The task — Working from the records below, repeat exactly the lines starting at the line that contains "Services (48, 1749)" and ending at the line that contains "Reverend Peter Nguyen Van Hung (171, 2230)", inclusive.

··· Data

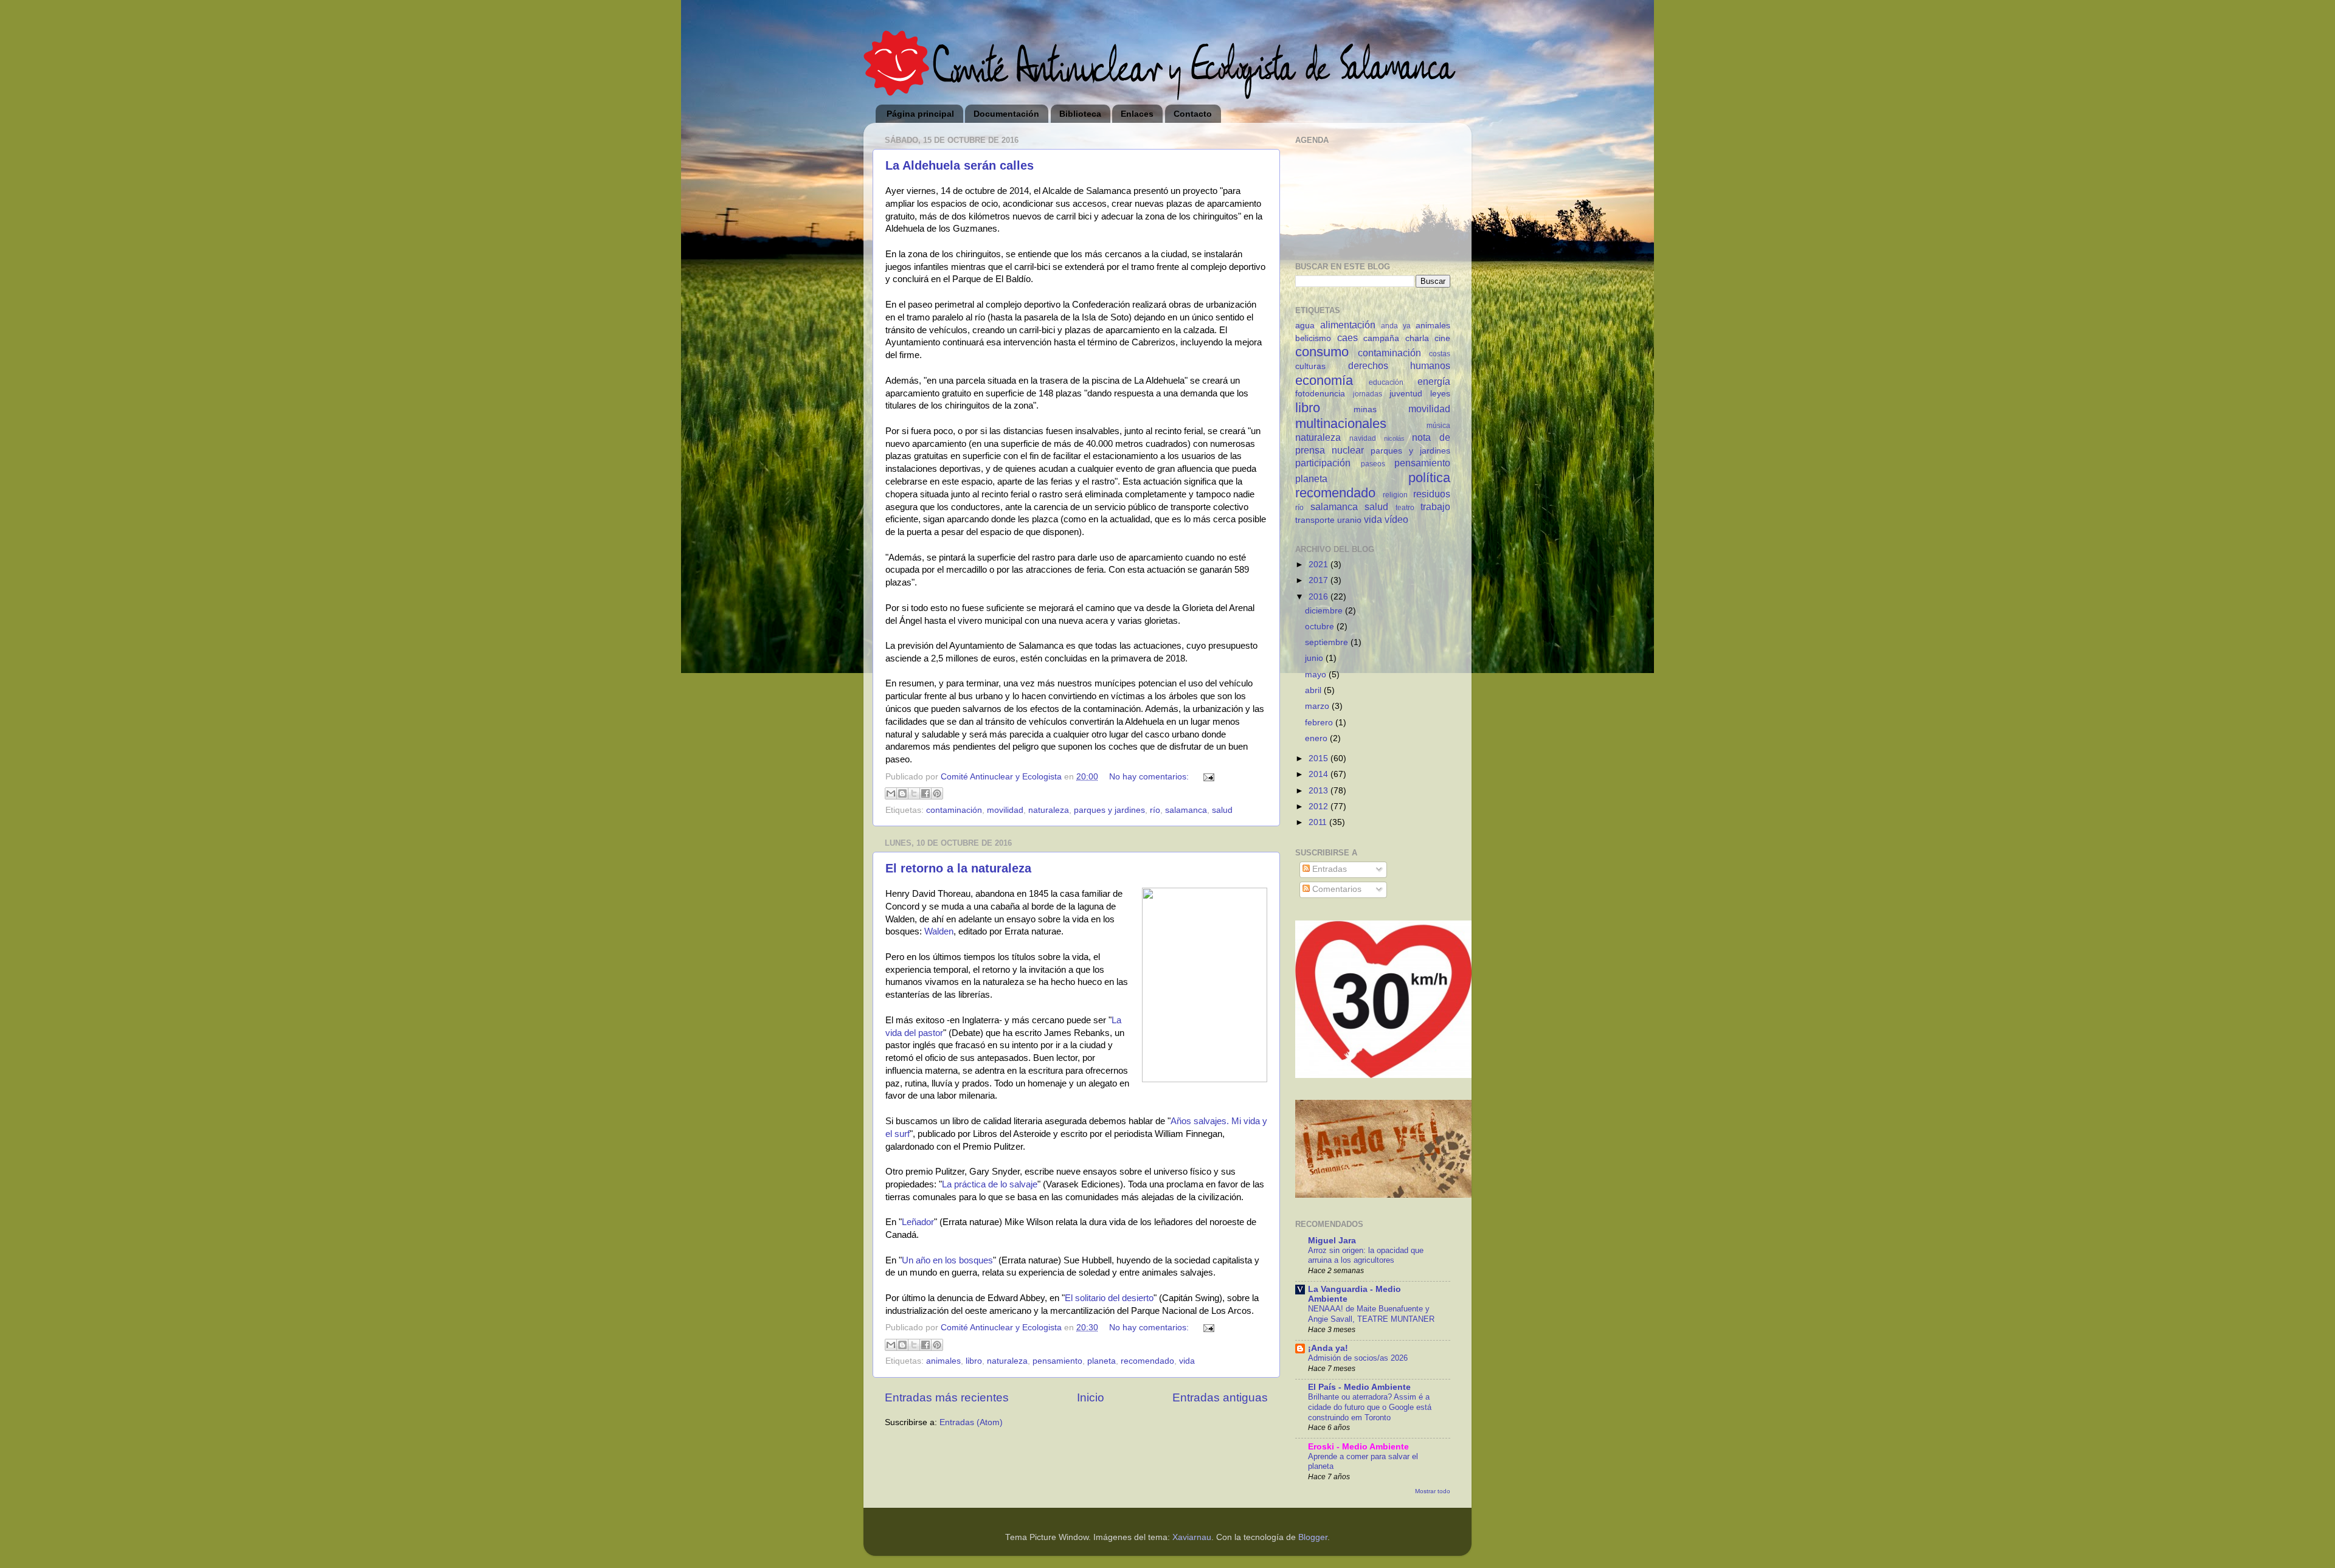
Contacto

······
··· Data

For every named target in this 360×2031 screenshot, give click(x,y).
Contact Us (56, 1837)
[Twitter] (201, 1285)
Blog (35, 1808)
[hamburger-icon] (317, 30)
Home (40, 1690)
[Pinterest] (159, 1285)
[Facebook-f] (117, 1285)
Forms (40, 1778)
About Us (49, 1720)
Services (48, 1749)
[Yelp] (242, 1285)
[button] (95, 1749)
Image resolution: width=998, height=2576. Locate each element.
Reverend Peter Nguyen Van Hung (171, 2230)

······

Written response —
Services (48, 1749)
[Yelp] (242, 1285)
[button] (95, 1749)
Image resolution: width=998, height=2576. Locate each element.
Reverend Peter Nguyen Van Hung (171, 2230)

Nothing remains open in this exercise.